The HR policy tells me there is a formal and informal route to follow. Both have a review date of 2016. Have they been updated? Who decides whether formal or informal is most appropriate? Why is there no 'flow chart' of accountability? Who gets to escalate or close it?
HR (of a large Trust with 2 large DGHs): 'Sorry, just picked up a ringing phone, no idea, the entire department has shut for a retirement do'....
They took nearly a week to get back with a reply vague enough that the 8A basically cut them out the loop.
It seriously doesn't inspire trust!
I'm sure you do an excellent job, but ours is infamously poor.
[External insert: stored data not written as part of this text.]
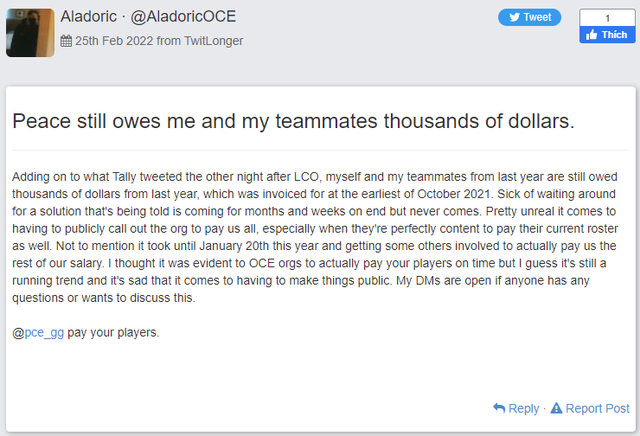
Task: Select the Report Post link
Action: 597,408
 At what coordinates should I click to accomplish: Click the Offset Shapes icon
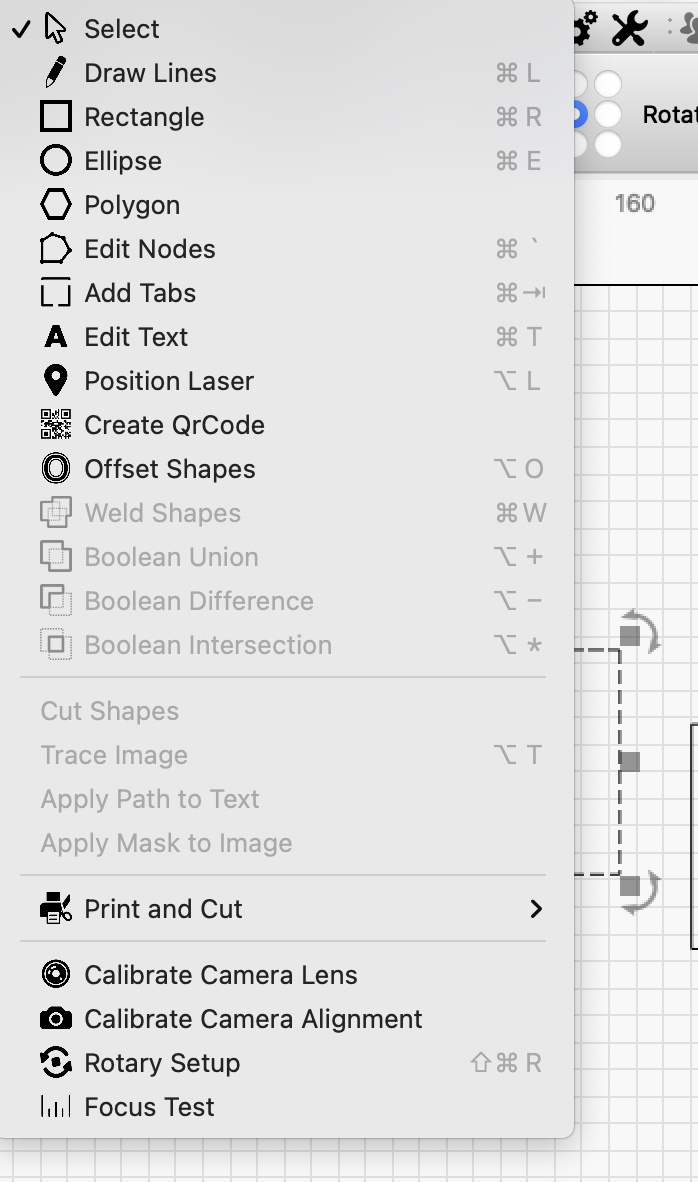point(55,469)
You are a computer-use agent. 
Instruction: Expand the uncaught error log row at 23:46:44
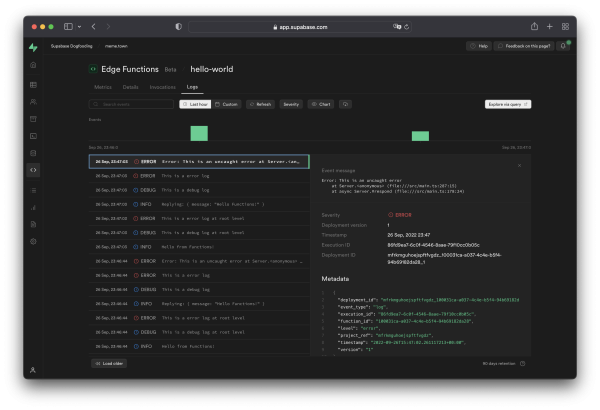pos(200,260)
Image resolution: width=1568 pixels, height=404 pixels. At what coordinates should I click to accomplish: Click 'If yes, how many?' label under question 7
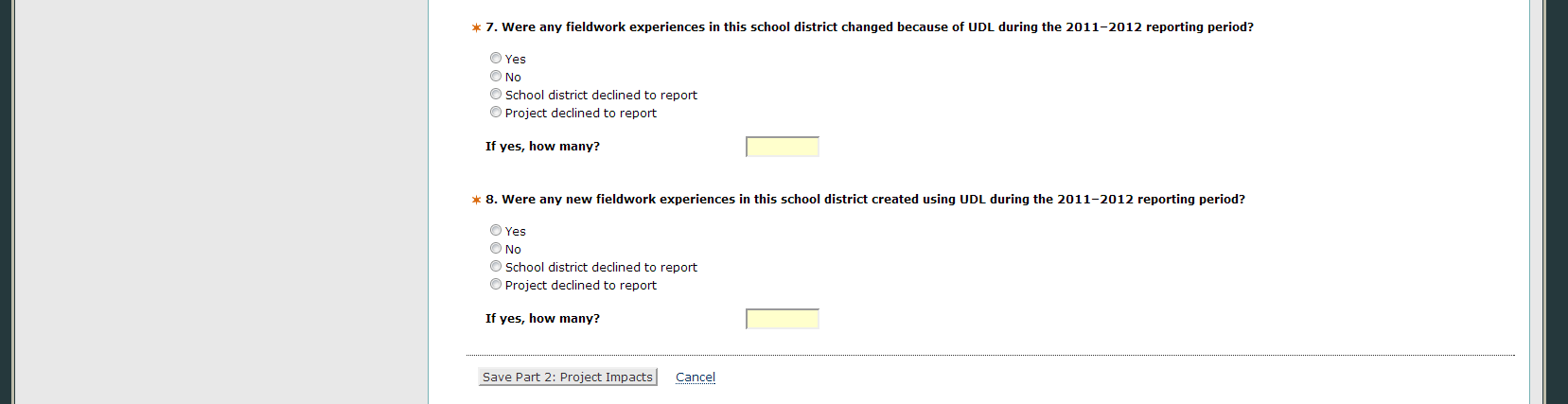coord(542,147)
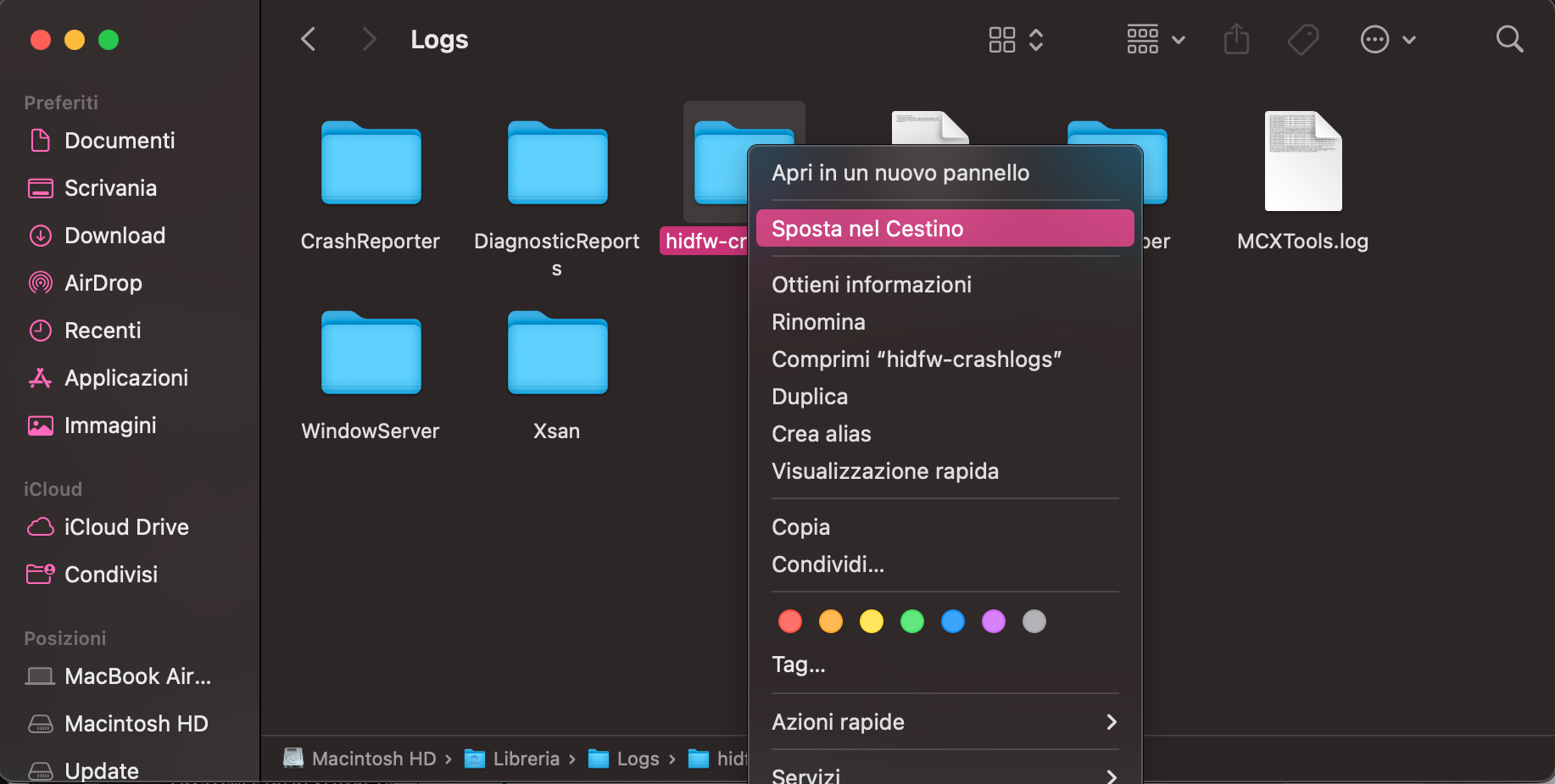The image size is (1555, 784).
Task: Click the Share toolbar icon
Action: pyautogui.click(x=1236, y=40)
Our trade unions do most of their work!
As for my enquiry, regarding one or two periods of absence; two of us were sick on the same days, with normal 'not working' days off in between.
I called HR to find out why one of us was allegedly sick 6 days, the other two; why the difference. Response? Ask payroll.... 🤔
A group of HCAs ask to be upbanded from 2 to 3. Currently only if you cannulate. Now and then! They suggested that the aseptic work they do in laying out sterile trolleys and holding the ultrasound probe up a bloke's rectum while a doctor performed a prostate biopsy was pretty equivalent to cannulating. Their HoD's response? To rewrite their job descriptions to take out this responsibility, along with several other higher level duties (won't go down well with the doctors!). 50% of their duties have been rewritten with lots of 'etc's in it.
The HR lady sitting in the meeting, when asked if it was okay to so substantively change someone's duties to a different level of responsibility, without consultation.
Her response? I guess so.
So, sorry, but that's why I may hold a dim view of HR in our Trust.